Des événements, il y en aura d’autres : catastrophes naturelles, mais aussi bouleversements du monde agricole. « Le statut de conjoint collaborateur en 1999, la retraite complémentaire obligatoire en 2003, étendue aux conjoints en 2011, puis les indemnités journalières et aujourd’hui le 75 % du Smic pour les retraites et bientôt le 85 % », énumère le président, qui se souvient aussi des services créés à l’attention des agriculteurs, qu’il s’agisse des deux groupements d’employeur (spécifiques à l’Aude), du développement de Présence Verte (très utile durant la crise du Covid) ou encore de l’accompagnement numérique.

36 ans de mandat

Pendant toutes ces années, la « maison » elle-même a aussi beaucoup évolué : harmonisation des politiques sociales de toutes les MSA, puis fusion Aude/PO en 2010, et enfin mutualisation des services entre les 5 départements de l’ex Languedoc-Roussillon à partir de 2015. Depuis, l’Aude a en charge les cotisations et les PO la gestion des fichiers, et ce pour tout le territoire de l’ancienne région.

En 36 ans de mandat, dont 23 de présidence et 10 pour les deux départements, Claude Bertolotti a connu l’érosion de la démographie agricole, la chute importante du nombre d’employés de la MSA, la vente de l’immobilier mais aussi les investissements (à Narbonne, Perpignan ou encore Limoux) pour rester au plus près du monde agricole.
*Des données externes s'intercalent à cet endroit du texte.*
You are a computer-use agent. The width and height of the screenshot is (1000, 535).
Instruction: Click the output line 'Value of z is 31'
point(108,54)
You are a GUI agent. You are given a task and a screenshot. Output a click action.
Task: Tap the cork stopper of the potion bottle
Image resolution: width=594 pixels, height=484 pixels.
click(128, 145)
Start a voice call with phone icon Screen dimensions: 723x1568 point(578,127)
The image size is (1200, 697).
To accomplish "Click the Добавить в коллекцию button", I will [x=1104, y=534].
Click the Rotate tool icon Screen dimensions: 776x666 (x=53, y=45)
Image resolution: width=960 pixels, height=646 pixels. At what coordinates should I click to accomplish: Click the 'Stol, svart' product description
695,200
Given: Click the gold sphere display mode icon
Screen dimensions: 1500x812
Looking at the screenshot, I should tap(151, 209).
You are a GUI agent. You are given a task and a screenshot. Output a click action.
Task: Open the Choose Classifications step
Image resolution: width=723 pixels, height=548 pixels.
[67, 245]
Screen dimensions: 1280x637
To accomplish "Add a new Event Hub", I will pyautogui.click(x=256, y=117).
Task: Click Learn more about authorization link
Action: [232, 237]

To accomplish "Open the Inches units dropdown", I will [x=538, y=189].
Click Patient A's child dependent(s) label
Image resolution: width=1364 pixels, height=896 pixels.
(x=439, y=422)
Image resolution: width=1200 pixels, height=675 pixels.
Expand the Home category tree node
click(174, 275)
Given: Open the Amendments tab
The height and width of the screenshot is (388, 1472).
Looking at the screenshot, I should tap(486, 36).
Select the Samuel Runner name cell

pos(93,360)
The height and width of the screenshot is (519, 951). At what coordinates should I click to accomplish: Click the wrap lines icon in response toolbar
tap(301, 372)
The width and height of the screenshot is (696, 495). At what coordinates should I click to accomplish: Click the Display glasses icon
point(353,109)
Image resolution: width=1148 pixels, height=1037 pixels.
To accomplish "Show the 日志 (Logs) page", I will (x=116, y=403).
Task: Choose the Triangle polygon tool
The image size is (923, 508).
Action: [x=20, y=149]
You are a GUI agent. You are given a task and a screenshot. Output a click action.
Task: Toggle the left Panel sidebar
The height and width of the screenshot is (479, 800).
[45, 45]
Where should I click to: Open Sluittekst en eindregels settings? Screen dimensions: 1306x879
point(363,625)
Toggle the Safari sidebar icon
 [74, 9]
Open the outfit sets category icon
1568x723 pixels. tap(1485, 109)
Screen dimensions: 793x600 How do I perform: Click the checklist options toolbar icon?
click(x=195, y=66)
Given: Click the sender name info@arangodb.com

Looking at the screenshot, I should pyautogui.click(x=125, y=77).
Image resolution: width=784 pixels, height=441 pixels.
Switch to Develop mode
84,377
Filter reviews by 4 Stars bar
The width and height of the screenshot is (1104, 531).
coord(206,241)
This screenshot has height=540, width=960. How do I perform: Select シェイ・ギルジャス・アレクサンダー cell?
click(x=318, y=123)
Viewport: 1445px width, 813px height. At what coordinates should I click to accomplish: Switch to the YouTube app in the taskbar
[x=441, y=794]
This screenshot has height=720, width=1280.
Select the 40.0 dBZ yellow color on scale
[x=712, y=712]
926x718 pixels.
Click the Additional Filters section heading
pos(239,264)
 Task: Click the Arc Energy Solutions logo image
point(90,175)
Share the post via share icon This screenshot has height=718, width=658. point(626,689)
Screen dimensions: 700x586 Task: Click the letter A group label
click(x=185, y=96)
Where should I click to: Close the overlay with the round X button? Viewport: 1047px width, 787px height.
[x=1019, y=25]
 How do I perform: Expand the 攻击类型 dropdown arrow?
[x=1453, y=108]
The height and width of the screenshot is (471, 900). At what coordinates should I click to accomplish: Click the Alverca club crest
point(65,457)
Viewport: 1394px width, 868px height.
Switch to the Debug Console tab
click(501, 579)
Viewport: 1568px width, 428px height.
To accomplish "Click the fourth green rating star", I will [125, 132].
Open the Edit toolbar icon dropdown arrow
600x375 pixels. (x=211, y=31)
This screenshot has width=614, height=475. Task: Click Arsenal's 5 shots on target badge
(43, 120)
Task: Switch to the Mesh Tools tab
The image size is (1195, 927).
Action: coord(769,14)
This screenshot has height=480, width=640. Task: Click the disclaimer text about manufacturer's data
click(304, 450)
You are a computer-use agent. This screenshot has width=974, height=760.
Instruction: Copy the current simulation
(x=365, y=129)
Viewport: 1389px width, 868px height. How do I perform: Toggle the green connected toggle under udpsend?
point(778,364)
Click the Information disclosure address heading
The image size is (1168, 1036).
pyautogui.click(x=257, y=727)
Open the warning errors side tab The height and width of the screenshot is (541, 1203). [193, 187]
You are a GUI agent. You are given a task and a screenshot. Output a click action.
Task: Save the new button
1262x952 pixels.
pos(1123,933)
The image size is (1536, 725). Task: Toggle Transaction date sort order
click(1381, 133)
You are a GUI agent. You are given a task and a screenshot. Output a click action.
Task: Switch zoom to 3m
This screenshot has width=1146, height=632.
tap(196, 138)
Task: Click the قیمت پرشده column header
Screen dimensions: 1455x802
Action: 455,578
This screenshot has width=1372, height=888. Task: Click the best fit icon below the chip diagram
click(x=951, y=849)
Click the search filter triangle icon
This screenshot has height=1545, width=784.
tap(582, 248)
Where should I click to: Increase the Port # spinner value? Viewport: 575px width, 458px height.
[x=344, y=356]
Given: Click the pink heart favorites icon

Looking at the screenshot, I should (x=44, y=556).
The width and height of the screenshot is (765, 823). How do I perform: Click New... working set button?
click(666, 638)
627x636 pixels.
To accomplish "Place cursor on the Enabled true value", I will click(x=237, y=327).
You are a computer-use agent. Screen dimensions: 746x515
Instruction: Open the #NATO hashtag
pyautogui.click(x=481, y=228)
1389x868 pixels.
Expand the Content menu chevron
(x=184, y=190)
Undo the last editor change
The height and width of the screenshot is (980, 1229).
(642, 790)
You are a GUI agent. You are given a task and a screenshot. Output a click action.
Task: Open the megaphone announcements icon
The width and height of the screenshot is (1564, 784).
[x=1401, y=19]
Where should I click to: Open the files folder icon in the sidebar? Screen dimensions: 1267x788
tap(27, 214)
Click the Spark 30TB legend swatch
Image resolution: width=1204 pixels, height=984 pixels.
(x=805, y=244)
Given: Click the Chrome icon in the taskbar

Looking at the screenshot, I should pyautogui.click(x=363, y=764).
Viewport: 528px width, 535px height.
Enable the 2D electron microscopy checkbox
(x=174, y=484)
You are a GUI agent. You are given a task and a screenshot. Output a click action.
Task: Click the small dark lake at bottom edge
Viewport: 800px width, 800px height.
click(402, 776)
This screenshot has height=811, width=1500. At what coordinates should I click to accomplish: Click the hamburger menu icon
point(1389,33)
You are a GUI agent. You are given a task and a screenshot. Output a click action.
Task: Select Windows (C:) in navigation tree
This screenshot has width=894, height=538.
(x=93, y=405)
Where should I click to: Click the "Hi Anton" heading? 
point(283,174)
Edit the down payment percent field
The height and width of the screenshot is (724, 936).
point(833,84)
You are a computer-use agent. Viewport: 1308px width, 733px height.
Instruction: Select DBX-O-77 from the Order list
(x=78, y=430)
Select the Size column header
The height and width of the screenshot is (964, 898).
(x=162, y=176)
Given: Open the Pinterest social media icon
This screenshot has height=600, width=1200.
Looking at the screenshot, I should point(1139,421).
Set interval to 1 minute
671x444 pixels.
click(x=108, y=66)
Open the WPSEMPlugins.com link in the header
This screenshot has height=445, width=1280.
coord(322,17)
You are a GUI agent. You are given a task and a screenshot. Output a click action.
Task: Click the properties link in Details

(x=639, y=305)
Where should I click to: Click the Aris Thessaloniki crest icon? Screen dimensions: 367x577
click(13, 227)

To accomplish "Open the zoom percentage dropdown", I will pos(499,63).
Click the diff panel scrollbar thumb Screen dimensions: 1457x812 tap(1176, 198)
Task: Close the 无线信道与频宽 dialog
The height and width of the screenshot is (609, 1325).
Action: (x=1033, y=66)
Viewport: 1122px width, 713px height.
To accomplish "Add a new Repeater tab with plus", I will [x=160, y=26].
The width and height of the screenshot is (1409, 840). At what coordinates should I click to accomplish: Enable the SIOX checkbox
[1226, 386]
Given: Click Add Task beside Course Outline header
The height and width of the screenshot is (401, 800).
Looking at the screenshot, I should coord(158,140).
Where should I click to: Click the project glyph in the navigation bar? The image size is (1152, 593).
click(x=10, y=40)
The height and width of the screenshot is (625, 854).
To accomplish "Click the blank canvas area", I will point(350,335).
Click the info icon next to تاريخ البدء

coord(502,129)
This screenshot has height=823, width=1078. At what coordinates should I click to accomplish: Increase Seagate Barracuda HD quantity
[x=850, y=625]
« Un monde qui reste une grande richesse pour les deux départements et sur lequel j’ai beaucoup appris », confie cet homme de 65 ans qui dit quand même regretter un peu le temps où la gestion de la MSA était moins technocratique.

Deux candidates pour lui succéder

Le 4 septembre prochain, à Narbonne, deux femmes se présenteront au vote pour la présidence de la MSA Grand Sud. Côté audois, il s’agira de Sophie Bonnery, céréalière et viticultrice à Montréal, près de Carcassonne. Côté P.-O., Céline Camgrand-Vila, productrice de légumes à Saint-Cyprien sous la marque « Les paysans de Rougeline ». « Deux femmes compétentes. Je fais confiance au CA pour choisir la meilleure », avance prudemment Claude Bertolotti. La nouvelle présidente prendra les rênes d’une MSA Grand Sud qui compte aujourd’hui quelque 350 salariés (CDI et CDD compris), et qui chapeaute 160 000 ressortissants (individuels et entreprises) dans les deux départements, dont près de 5 000 employeurs de main-d’œuvre.En 2019, la MSA a redistribué 525 millions d’euros d’aides et de prestations dans l’Aude et les P.-O. « Pour un euro cotisé, ce sont 2,4 euros qui sont redistribués grâce aux compensations de l’Etat », rappelle Claude Bertolotti.